Por Eleazar Flores

ACOSTÚMBRESE-. De hoy en adelante váyase acostumbrando a que nuestras futuras autoridades hoy le digan una cosa y mañana otra, será sopa del día, como los cambios de opinión del presidente norteamericano Donald Trump. Allá y acá, los mandatarios tienen disculpa adelantada.

Por hoy la relación está con la no visita de Trump el primero de diciembre. AMLO lo entendió.

La información de que el presidente norteamericano no vendrá a la asunción a la primera magistratura del país de Andrés Manuel López Obrador la dio ayer por la tarde el propio presidente electo, luego de haber recibido una llamada telefónica del presidente Trump. Ya será en otra ocasión, por ahora se quedaron con las ganas de recibirlo.
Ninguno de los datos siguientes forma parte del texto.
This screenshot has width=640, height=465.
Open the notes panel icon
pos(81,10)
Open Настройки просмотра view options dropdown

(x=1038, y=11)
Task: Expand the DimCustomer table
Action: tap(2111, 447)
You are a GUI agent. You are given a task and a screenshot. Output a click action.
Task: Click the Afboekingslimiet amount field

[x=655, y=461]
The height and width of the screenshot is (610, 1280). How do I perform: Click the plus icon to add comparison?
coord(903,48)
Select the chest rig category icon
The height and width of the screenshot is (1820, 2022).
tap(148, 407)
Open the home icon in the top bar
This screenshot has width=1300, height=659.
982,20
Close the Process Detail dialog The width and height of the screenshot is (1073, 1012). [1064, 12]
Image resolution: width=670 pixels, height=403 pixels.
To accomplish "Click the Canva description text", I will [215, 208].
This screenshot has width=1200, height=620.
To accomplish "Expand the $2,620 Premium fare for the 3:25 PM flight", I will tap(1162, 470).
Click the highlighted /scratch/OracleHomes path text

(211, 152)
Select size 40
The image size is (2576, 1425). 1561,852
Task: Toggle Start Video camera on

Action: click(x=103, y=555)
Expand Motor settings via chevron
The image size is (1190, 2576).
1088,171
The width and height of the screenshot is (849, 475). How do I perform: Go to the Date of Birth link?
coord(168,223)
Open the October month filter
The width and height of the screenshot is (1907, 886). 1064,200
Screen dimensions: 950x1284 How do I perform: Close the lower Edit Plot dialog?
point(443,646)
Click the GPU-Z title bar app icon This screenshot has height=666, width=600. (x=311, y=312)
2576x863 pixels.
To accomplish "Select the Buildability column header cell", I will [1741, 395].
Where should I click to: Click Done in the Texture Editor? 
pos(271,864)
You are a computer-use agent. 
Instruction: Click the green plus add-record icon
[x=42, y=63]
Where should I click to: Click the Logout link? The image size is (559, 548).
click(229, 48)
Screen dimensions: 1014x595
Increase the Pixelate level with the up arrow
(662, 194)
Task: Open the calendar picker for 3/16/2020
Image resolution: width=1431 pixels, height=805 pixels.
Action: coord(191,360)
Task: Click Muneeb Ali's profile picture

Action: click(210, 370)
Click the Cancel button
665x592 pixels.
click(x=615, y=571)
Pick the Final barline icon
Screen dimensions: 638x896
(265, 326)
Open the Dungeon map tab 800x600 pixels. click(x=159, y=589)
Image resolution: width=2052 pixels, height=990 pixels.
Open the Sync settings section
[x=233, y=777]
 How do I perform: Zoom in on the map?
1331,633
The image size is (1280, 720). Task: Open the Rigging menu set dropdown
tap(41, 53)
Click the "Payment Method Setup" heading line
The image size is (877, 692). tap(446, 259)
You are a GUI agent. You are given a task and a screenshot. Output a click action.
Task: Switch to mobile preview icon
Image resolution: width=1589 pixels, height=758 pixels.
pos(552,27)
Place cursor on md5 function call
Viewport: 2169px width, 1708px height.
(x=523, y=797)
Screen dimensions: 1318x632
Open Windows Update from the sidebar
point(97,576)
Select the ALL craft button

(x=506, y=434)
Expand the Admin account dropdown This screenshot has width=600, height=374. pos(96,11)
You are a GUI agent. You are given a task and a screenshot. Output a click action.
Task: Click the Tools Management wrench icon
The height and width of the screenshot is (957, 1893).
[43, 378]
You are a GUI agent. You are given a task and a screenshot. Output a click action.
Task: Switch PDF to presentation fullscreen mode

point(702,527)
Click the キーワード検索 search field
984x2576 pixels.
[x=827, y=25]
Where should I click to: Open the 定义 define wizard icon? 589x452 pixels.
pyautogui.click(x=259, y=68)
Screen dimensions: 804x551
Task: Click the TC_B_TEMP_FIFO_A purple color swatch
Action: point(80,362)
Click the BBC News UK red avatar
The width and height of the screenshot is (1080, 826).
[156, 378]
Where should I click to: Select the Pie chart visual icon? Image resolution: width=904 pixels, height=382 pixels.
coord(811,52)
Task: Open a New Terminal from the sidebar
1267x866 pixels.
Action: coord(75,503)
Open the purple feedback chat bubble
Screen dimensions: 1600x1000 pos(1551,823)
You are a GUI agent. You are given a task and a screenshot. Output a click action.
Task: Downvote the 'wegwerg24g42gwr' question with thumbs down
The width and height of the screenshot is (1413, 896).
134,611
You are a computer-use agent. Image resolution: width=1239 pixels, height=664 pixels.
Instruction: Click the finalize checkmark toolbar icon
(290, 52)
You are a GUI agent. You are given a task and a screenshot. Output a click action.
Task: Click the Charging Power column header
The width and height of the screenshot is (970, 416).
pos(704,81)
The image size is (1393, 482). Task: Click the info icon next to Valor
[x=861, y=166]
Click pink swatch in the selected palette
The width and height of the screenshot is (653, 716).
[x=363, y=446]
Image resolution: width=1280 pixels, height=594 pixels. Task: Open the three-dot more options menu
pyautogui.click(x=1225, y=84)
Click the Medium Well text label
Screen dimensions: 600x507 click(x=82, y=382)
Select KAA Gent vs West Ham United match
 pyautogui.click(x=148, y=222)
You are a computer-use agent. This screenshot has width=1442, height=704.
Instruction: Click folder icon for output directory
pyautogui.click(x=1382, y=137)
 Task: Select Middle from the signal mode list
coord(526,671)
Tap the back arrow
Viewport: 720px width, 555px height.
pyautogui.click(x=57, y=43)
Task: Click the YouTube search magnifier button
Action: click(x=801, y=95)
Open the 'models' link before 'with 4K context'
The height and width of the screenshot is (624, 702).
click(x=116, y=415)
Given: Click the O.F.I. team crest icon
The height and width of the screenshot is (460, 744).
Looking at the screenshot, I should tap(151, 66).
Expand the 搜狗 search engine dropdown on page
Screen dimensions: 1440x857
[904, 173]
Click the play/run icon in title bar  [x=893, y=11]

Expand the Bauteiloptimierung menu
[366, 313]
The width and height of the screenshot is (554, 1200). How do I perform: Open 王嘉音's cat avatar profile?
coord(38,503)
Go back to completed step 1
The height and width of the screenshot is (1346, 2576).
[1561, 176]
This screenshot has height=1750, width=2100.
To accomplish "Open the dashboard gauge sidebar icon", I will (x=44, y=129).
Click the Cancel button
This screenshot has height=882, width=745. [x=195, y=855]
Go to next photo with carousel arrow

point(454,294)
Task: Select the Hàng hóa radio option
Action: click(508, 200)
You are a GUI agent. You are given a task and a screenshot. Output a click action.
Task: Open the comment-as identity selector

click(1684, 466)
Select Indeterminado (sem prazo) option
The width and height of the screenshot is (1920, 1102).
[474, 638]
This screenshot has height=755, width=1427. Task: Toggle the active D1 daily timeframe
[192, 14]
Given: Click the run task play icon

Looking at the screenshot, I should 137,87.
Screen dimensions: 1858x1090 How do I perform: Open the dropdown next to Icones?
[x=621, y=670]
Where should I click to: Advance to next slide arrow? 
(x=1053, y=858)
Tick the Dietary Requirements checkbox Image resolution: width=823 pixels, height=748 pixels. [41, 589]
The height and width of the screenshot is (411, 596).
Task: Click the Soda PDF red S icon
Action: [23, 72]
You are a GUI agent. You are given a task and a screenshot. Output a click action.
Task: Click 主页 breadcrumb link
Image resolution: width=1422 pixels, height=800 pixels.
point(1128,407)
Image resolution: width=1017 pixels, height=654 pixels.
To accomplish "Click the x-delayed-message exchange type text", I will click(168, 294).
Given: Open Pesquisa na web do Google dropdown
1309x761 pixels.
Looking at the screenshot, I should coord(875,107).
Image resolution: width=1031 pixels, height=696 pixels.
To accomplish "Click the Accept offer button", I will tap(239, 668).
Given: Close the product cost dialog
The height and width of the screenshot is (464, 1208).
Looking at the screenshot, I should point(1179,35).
Eso sí, el señor Trump le informó a su homólogo López Obrador que en su representación vendrá el vicepresidente yanqui, por lo que de alguna manera se cubre la expectativa. Como en el equipo de MORENA todo hay que justificar, a costa de lo que sea, el acomodaticio senador zacatecano Ricardo Monreal dijo que no hay problema pues en ocasiones las agendas no coinciden.

La imposibilidad de la visita del presidente Trump a México el primero de diciembre es buena, cuando menos les volverá a sentirse mortales a las figuras principales de la cuarta transformación que todo les venía saliendo bien pues en su lista de invitados especiales el próximo primero de diciembre ya era abultada. Mandatarios de Europa y América Latina podrían venir.

¿Y MADURO?-.La ausencia del presidente Trump podría abrir, en principio, la visita del presidente venezolano Nicolás Maduro, cuyo nombre ya ha sido citado en la lista de invitados al evento del primero de diciembre. Las evidentes diferencias de personalidad entre Trump y Maduro hacían pensar que difícilmente coincidirían en nuestro país.

La oficina de Marcelo Ebrard, quien no se caracterizas por ser discreto, ha sido la responsable de adelantar la lista de invitados especiales a la ceremonia del cambio de gobierno. Ojalá y no se les crucen las antenas a Ebrard y su equipo, como sucedió en la ceremonia casera del pasado martes 2 de octubre en la Plaza de las Tres Culturas, donde el mandatario electo ignoraba a quien oír.

Este tipo de “detalles” se evitan con la intervención del Estado Mayor Presidencial, responsable de orientar al mandatario en turno los puntos donde estar, los pasos que debe dar, las personas a las que debe tener cerca o lejos y hasta una sugerencia respetuosa para saludar o no a determina das personas o grupos.

Pronto habrá más cancelaciones y también confirmaciones. Ojalá y haya buen ceremoniero el primero de diciembre.